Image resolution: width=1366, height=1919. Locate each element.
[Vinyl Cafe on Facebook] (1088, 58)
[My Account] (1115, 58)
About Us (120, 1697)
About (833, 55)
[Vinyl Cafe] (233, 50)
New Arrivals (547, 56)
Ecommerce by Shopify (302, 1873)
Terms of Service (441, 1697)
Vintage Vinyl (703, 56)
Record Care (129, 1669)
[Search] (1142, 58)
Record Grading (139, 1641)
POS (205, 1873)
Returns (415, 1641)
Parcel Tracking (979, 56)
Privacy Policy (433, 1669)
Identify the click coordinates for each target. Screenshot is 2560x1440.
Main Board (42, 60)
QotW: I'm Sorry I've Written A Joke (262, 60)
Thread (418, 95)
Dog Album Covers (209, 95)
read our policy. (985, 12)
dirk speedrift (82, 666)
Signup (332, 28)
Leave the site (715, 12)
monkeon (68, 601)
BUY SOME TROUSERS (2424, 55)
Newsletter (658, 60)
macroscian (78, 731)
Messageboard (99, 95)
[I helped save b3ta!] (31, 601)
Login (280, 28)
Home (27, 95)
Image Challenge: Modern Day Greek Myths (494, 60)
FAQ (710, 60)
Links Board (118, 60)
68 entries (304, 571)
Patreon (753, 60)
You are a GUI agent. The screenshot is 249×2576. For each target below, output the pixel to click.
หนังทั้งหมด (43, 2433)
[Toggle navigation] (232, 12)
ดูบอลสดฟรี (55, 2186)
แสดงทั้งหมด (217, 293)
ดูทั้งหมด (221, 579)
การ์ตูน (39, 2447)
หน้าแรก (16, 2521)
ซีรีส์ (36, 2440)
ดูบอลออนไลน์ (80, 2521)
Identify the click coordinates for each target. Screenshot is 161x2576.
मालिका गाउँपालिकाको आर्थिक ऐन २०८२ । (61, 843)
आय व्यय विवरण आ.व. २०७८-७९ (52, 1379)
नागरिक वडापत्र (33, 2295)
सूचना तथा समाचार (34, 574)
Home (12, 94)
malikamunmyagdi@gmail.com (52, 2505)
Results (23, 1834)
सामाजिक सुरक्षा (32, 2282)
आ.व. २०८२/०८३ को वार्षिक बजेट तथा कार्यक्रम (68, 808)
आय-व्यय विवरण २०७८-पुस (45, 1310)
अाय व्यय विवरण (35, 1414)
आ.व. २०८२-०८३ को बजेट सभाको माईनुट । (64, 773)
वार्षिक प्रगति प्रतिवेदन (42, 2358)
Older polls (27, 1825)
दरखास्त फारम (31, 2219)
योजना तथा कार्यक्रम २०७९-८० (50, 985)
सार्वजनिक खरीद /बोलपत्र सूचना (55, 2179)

────────────────

- Work to be completed
What are the exact lines from the beginning of the material through the line containing "Privacy Policy (433, 1669)"? Write out those lines alone.

- Output below
Image resolution: width=1366, height=1919. Locate each element.
[Vinyl Cafe on Facebook] (1088, 58)
[My Account] (1115, 58)
About Us (120, 1697)
About (833, 55)
[Vinyl Cafe] (233, 50)
New Arrivals (547, 56)
Ecommerce by Shopify (302, 1873)
Terms of Service (441, 1697)
Vintage Vinyl (703, 56)
Record Care (129, 1669)
[Search] (1142, 58)
Record Grading (139, 1641)
POS (205, 1873)
Returns (415, 1641)
Parcel Tracking (979, 56)
Privacy Policy (433, 1669)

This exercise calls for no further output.